• _WHAT TO WORK ON_
Lines from the one with "Instruction: Open @ahmedyassinweddingplanner" through the end of the records, and no others, are what the answer should contain, copied exactly; please keep pictures out.

*** Opening RECORD EXCERPTS ***

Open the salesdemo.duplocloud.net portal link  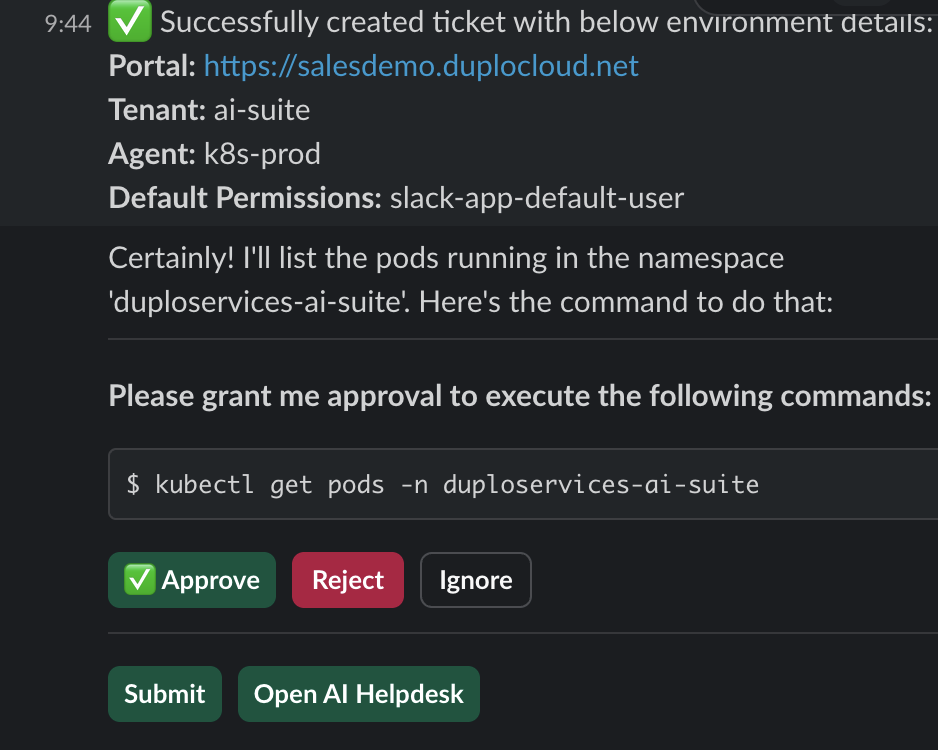pos(421,67)
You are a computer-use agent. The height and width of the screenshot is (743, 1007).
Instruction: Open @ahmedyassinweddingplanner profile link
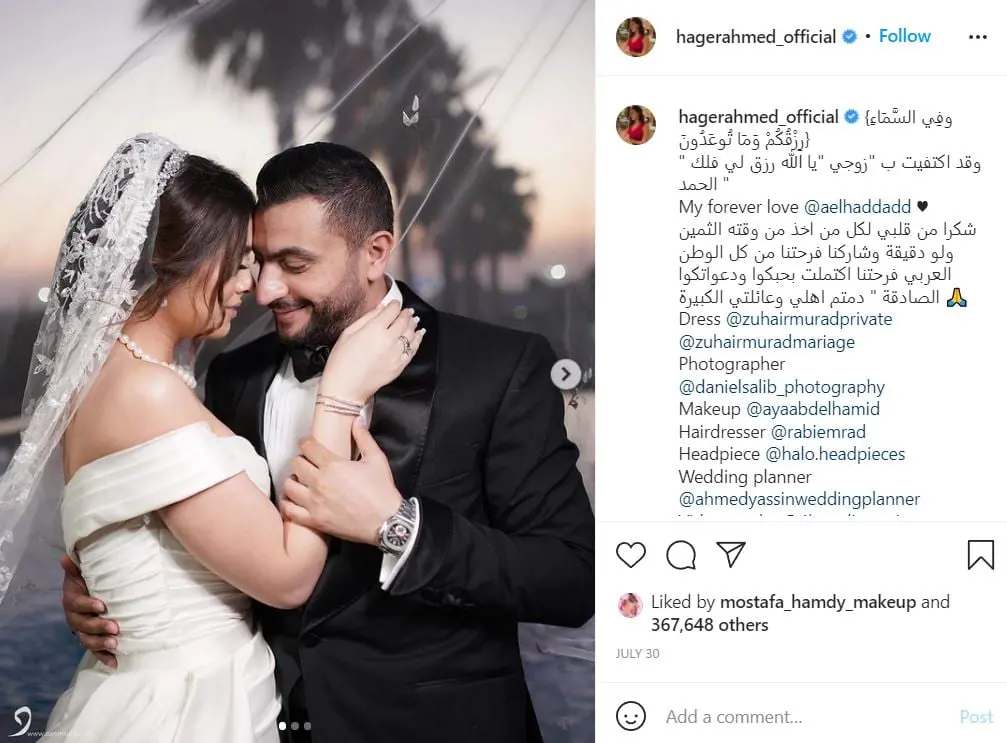click(799, 499)
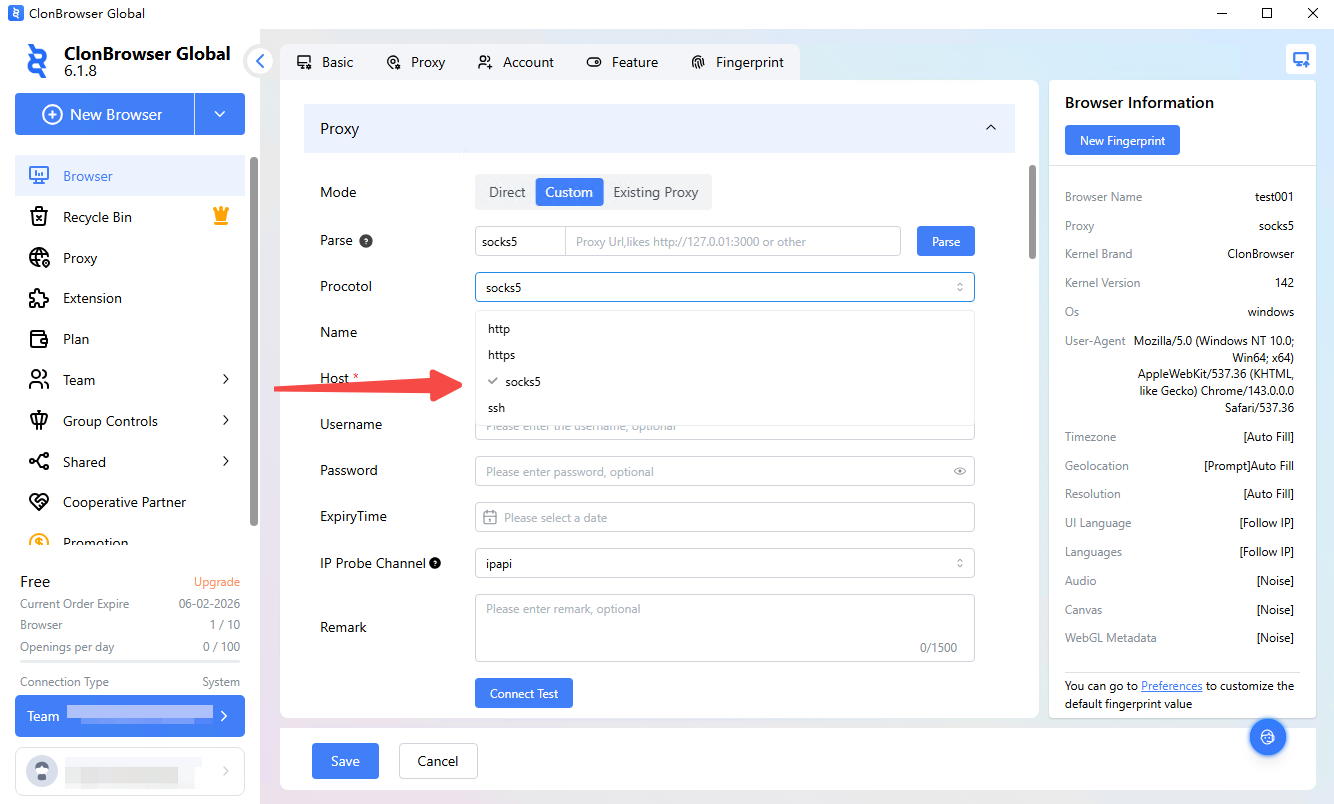1334x804 pixels.
Task: Click the Recycle Bin sidebar icon
Action: [39, 217]
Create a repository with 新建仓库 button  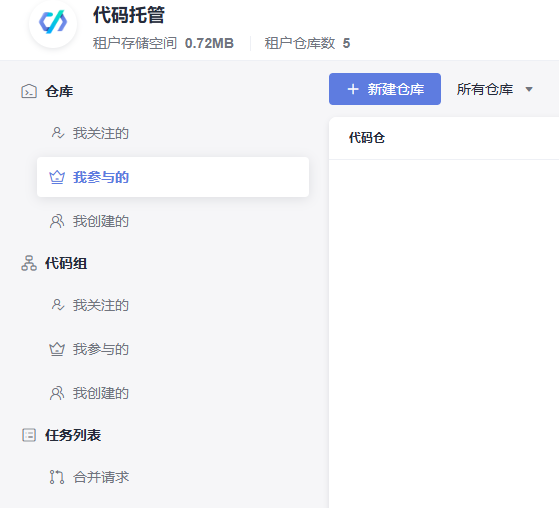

*** Closing RECORD EXCERPTS ***

• _RESPONSE TO THIS EXERCISE_
Instruction: Open @ahmedyassinweddingplanner profile link
click(799, 499)
1334x804 pixels.
Task: Click the Recycle Bin sidebar icon
Action: [39, 217]
Create a repository with 新建仓库 button  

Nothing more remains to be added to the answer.